==== Available data
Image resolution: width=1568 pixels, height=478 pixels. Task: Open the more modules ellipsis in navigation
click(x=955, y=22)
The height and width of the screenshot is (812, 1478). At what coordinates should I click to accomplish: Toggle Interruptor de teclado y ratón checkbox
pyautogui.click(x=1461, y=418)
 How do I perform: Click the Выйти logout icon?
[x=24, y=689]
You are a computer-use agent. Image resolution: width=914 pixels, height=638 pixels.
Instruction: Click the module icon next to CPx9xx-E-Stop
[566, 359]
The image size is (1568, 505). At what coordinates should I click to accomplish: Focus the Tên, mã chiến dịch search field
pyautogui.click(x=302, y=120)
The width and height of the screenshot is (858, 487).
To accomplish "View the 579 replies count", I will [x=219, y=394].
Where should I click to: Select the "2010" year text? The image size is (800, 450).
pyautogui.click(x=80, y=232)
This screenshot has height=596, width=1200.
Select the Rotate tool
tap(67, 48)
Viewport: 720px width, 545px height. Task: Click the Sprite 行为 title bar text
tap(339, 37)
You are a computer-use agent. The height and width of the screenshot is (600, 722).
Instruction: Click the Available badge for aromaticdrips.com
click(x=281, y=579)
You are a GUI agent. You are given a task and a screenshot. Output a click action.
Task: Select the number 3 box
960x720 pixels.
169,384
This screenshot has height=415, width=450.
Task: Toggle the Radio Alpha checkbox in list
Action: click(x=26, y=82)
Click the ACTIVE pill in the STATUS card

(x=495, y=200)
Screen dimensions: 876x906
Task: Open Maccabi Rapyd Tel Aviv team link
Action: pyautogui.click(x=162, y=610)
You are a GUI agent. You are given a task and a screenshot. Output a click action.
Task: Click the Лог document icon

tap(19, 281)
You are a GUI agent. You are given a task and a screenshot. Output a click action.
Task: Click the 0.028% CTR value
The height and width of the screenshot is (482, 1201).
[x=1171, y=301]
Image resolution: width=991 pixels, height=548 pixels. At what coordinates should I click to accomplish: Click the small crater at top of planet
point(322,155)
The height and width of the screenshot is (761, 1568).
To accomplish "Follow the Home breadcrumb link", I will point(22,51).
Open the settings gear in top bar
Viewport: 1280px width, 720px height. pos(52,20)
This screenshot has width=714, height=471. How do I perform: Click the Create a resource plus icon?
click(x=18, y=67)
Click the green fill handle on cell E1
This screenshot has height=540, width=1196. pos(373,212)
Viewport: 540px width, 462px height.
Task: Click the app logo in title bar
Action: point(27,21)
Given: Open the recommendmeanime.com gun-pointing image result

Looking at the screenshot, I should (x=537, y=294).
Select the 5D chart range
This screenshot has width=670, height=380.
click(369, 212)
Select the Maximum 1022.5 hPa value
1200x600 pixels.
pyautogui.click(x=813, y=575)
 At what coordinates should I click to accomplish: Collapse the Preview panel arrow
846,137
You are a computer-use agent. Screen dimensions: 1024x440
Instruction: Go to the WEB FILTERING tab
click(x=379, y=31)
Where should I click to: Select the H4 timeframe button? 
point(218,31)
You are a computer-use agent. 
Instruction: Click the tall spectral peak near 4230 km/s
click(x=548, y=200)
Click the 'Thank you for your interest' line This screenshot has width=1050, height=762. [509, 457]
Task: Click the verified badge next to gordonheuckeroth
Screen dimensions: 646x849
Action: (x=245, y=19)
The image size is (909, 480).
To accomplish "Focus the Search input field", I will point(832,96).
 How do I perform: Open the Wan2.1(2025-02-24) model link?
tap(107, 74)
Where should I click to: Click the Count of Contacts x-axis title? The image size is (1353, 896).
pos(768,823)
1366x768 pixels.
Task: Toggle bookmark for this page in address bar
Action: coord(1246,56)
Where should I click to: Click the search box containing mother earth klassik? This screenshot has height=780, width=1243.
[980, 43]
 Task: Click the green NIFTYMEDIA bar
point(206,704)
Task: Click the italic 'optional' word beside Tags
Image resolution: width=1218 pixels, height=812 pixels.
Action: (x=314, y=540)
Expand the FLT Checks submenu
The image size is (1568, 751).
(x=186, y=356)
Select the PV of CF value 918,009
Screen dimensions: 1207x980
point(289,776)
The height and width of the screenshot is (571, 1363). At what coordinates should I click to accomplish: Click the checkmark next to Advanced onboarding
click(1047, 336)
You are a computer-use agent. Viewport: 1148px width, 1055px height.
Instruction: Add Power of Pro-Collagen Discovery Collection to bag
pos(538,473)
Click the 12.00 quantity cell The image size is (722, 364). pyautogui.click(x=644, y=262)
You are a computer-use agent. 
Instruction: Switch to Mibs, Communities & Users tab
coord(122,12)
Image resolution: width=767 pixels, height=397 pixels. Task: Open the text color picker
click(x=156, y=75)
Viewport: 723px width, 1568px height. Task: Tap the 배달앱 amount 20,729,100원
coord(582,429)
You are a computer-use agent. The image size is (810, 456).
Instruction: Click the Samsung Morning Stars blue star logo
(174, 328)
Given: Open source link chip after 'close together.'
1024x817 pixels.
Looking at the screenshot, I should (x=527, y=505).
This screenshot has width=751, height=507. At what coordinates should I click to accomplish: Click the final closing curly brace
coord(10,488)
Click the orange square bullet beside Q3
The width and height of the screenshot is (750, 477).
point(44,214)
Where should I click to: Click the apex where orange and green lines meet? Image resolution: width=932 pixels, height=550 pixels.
========
» Work order
Looking at the entries above, can you reproduce exactly the lines from the one that holds "Task: Click the Лог document icon" through the one that holds "Task: Click the verified", and only those?

» Expected answer
Task: Click the Лог document icon

tap(19, 281)
You are a GUI agent. You are given a task and a screenshot. Output a click action.
Task: Click the 0.028% CTR value
The height and width of the screenshot is (482, 1201).
[x=1171, y=301]
Image resolution: width=991 pixels, height=548 pixels. At what coordinates should I click to accomplish: Click the small crater at top of planet
point(322,155)
The height and width of the screenshot is (761, 1568).
To accomplish "Follow the Home breadcrumb link", I will point(22,51).
Open the settings gear in top bar
Viewport: 1280px width, 720px height. pos(52,20)
This screenshot has width=714, height=471. How do I perform: Click the Create a resource plus icon?
click(x=18, y=67)
Click the green fill handle on cell E1
This screenshot has height=540, width=1196. pos(373,212)
Viewport: 540px width, 462px height.
Task: Click the app logo in title bar
Action: point(27,21)
Given: Open the recommendmeanime.com gun-pointing image result

Looking at the screenshot, I should (x=537, y=294).
Select the 5D chart range
This screenshot has width=670, height=380.
click(369, 212)
Select the Maximum 1022.5 hPa value
1200x600 pixels.
pyautogui.click(x=813, y=575)
 At what coordinates should I click to accomplish: Collapse the Preview panel arrow
846,137
You are a computer-use agent. Screen dimensions: 1024x440
Instruction: Go to the WEB FILTERING tab
click(x=379, y=31)
Where should I click to: Select the H4 timeframe button? 
point(218,31)
You are a computer-use agent. 
Instruction: Click the tall spectral peak near 4230 km/s
click(x=548, y=200)
Click the 'Thank you for your interest' line This screenshot has width=1050, height=762. [509, 457]
Task: Click the verified badge next to gordonheuckeroth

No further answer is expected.